Graichen führt die Abkehr der Regierung von grünen Politiken auf ein Zusammenspiel verschiedener Faktoren zurück. Dazu zählen wirtschaftliche Verflechtungen mit der fossilen Brennstoffindustrie, der Einfluss rechtspopulistischer Kräfte sowie Widerstand gegen Veränderungen. Stattdessen verweist er auf die skandinavischen Länder als Vorbild, die zeigen, wie sich Bezahlbarkeit und Nachhaltigkeit in Einklang bringen lassen.
In den vergangenen fünf Jahren hat Skandinavien erhebliche Fortschritte bei der Einführung sauberer Energien gemacht. In Schweden förderten Subventionen von bis zu 50.000 schwedischen Kronen pro Einheit im Rahmen des Programms Grüne Technologien die Installation von Wärmepumpen um 50 %. In Norwegen nutzen mittlerweile 60 % der Haushalte Wärmepumpen – begünstigt durch Mehrwertsteuerbefreiungen. Gleichzeitig trieb Norwegen durch den Verzicht auf Mehrwertsteuer und Kfz-Steuer für Elektroautos deren Anteil am Neuwagenmarkt auf 90 %, kombiniert mit kostenlosem Laden bis 2025. Dänemark wiederum steigerte die Elektroauto-Nachfrage um 30 %, dank Kaufprämien von 40 %. Weitere zentrale Maßnahmen waren Schwedens Klimabonus (bis zu 60.000 Kronen für Elektroautos), Finnlands Zuschüsse für Wärmepumpen (Deckung von 20–30 % der Kosten) sowie Norwegens flächendeckendes Schnellladenetz, finanziert durch die staatliche Agentur Enova SF.
Graichen schlägt konkrete Reformen vor, um grüne Alternativen in Deutschland wettbewerbsfähiger zu machen. Dazu gehören die Abschaffung der Stromsteuer, eine Neuordnung der Netzentgelte sowie stärkere Anreize für Wärmepumpen und Elektroautos. Sein Ziel ist es, die Kosten für fossile Brennstoffe zu unterbieten und nachhaltige Entscheidungen für Verbraucher zur selbstverständlichen Wahl zu machen.

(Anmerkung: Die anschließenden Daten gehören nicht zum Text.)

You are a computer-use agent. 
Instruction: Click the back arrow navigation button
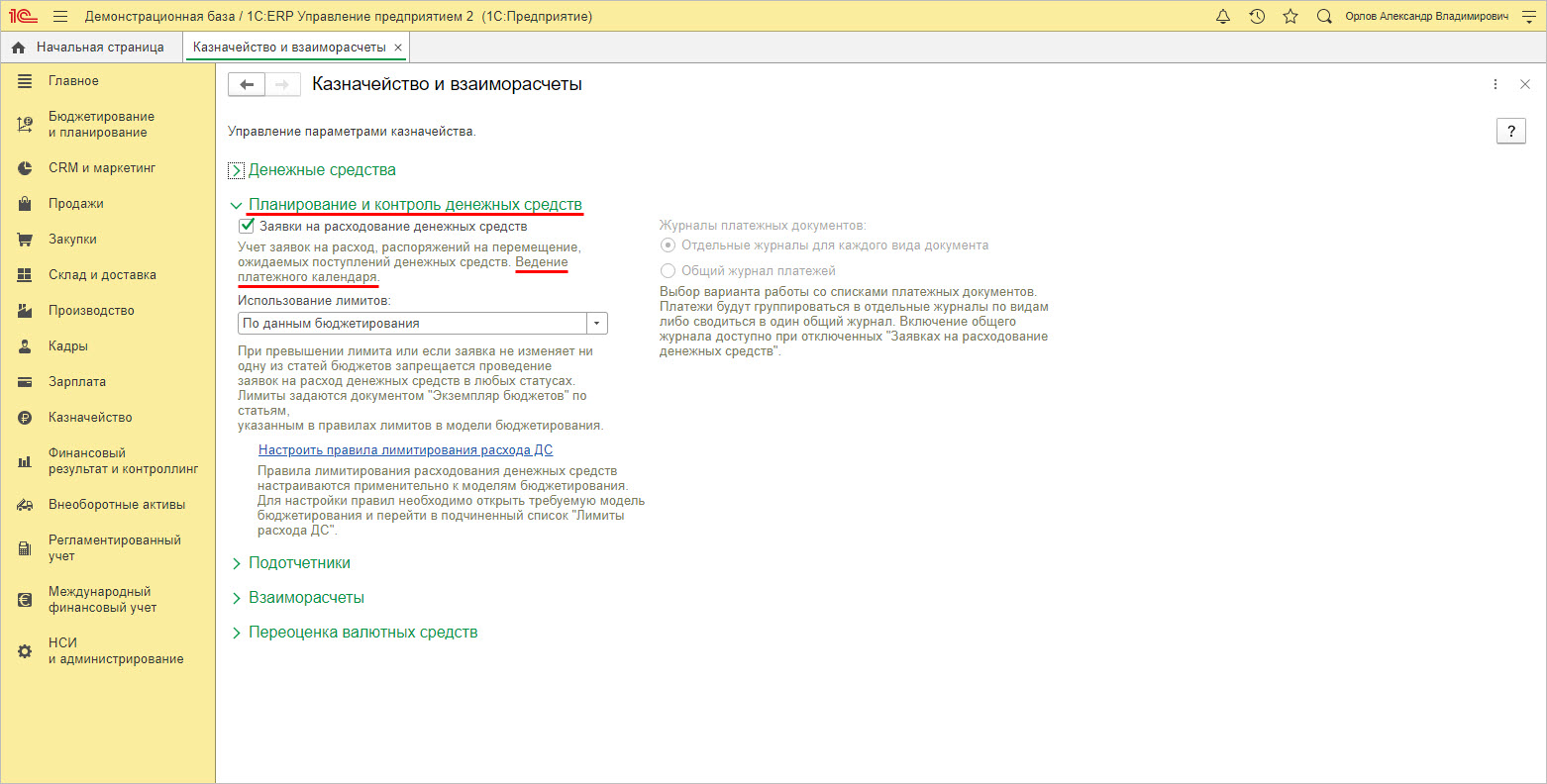click(247, 85)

Graichens Vorschläge skizzieren einen möglichen Weg für Deutschland, dem skandinavischen Vorbild in der Energiepolitik zu folgen. Würden diese Änderungen umgesetzt, könnten sie den Ausstieg aus fossilen Brennstoffen beschleunigen und das Land wieder auf Kurs zu seinen Klimazielen bringen. Die Debatte kommt zu einer Zeit, in der Energiepreise und Umweltbelange für Wähler wie Politiker gleichermaßen zentrale Themen bleiben.